Working with canonically citable texts at scale
02 Nov 2015I’ve been reading a lot about Apache Spark recently, and am intrigued with its potential to open up distributed computing to a wider audience. How many methods for literary analysis of large corpora might benefit from distributed processing and storage?
The CITE architecture project defines an abstract model for citable texts (the OHCO2 model). Thanks to this abstraction, in my work with the HC MID club and Homer Multitext project, I routinely generate multiple representations of texts from a single source, secure in the knowledge that they preserve all the OHCO2 properties of the original.
(Typically, I start from XML editions as sources for generating tabular and directed graph representations using the quick and dirty cite
library.) Since CTS URNs provide a notation for citing passages of text in the OHCO2 model, they can define keys in a relational model, nodes in a graph, or identifers to retrieve content (e.g., using the Canonical Text Service protocol, or in some kind of CTS URN-aware linked data service).
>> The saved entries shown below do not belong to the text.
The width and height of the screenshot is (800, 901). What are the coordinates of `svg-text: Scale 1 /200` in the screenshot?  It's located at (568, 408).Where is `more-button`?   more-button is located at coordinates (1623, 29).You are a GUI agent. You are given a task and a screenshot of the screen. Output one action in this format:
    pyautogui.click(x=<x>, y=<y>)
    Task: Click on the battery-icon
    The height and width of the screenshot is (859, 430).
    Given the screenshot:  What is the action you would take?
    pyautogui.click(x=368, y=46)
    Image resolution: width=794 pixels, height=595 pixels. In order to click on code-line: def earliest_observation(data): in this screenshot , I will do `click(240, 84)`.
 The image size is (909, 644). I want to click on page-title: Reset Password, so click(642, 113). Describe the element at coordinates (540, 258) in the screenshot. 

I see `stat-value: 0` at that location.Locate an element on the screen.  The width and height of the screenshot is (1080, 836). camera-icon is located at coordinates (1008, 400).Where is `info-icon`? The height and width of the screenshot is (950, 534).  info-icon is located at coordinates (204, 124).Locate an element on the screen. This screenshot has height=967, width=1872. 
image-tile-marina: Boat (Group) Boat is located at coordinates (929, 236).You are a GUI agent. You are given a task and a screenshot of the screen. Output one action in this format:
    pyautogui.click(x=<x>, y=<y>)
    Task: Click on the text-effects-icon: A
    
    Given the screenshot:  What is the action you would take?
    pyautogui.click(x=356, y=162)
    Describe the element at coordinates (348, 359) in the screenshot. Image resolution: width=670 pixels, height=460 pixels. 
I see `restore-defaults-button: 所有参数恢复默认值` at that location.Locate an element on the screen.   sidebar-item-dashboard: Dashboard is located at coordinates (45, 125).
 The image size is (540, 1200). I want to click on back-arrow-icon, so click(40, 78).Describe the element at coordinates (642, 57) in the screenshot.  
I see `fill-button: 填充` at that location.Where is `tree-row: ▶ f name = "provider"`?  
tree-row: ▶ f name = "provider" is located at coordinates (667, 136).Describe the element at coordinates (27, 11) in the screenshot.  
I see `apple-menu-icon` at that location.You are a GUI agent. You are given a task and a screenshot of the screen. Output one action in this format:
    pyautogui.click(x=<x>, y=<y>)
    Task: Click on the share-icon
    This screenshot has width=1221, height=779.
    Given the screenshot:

It’s comforting to realize that the tables and directed graphs I already work with could be imported into various data sources supported by Spark. I’ve previously written CTS implementations relying on both SQL and SPARQL data sources. With Spark, the same environment that provides SQL querying could also be used for graph queries and machine learning. Isn’t the prospect of running a PageRank measurement on a network of Iliadic passages and scholia to the Iliad irresitible? Well, maybe that’s just my personal predilection, but how easily could you address your favorite text analysis problem in Spark? And with support for R and python APIs, in addition to the native JVM APIs, many digital humanists may already have preferred code libraries they could continue to use.
In the past, I’ve used XML, relational and directed graph representations of citable texts in distinct environments depending on how I needed to manipulate the texts. With Spark’s abstraction of the Resilient Distributed Dataset (RDD), we could apply any of these conceptual to a corpus of canonically citable texts within the infrastructure provided by Spark alone.